Well, the Web Shield works as a local proxy…so you will see that it looks like Avast! is downloading it simply because it is being picked up by the Web Shield first.
edit:though you are referring to the Network Shield, same thing applies, as it is scanning all network traffic.
Avast isn’t downloading it, it is going through the avast localhost proxy the web shield (controlled by avastSvc.exe) intercepts http traffic and routes it through the localhost proxy so that it can be scanned.
So I would examine your logs or post the content showing this activity.

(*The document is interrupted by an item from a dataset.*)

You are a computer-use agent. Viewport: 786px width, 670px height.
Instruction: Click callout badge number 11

The traffic is passing through Avast, so Avast can scan it. It is probably Windows Update that is downloading for Windows Defender, which was probably set to update itself before the daily Windows Defender scan.
Well, that’s my guess.
You would probably see the same using other tools besides the firewall.

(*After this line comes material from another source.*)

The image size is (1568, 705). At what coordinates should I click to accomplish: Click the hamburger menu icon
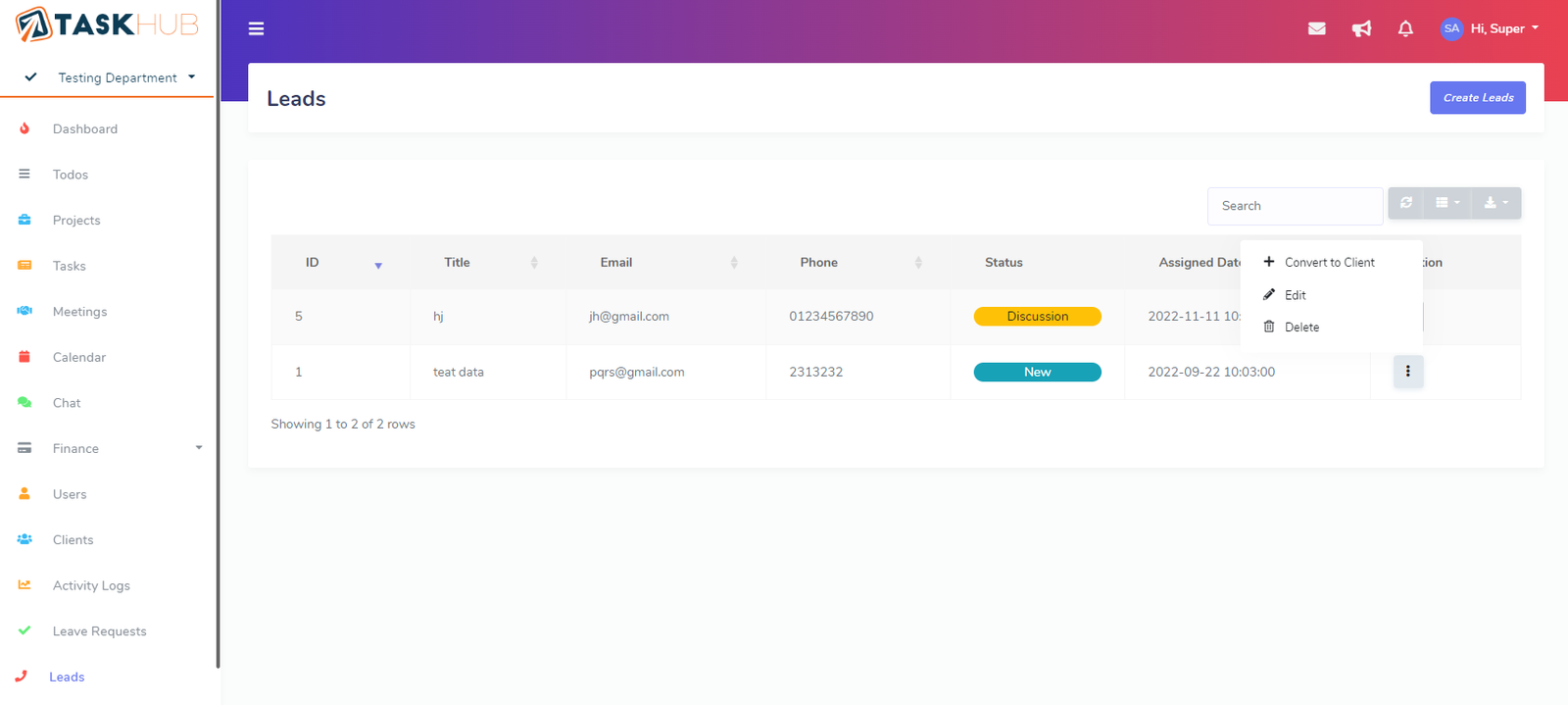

And that makes comodo firewall think that avast is downloading,
while it is actually defender. What if I wanted comodo to block defender?
I have comodo set on custom policy, which makes it
ask me for my approval for every net connection.
But it didn’t ask me in this case.
Not sure if that was the case because avast was practically disguising defender,
or because I have c:\windows\system32\svchost.exe and system enabled
in comodo and defender was treated by comodo as system.
So I’m a bit confused now… what if some other app decides to download
something, and comodo sees avast - and not the real app?
BTW, this post is tightly connected to comodo firewall,
but I could be using any other firewall - and avast shouldn’t
disguise any app, no matter which firewall used.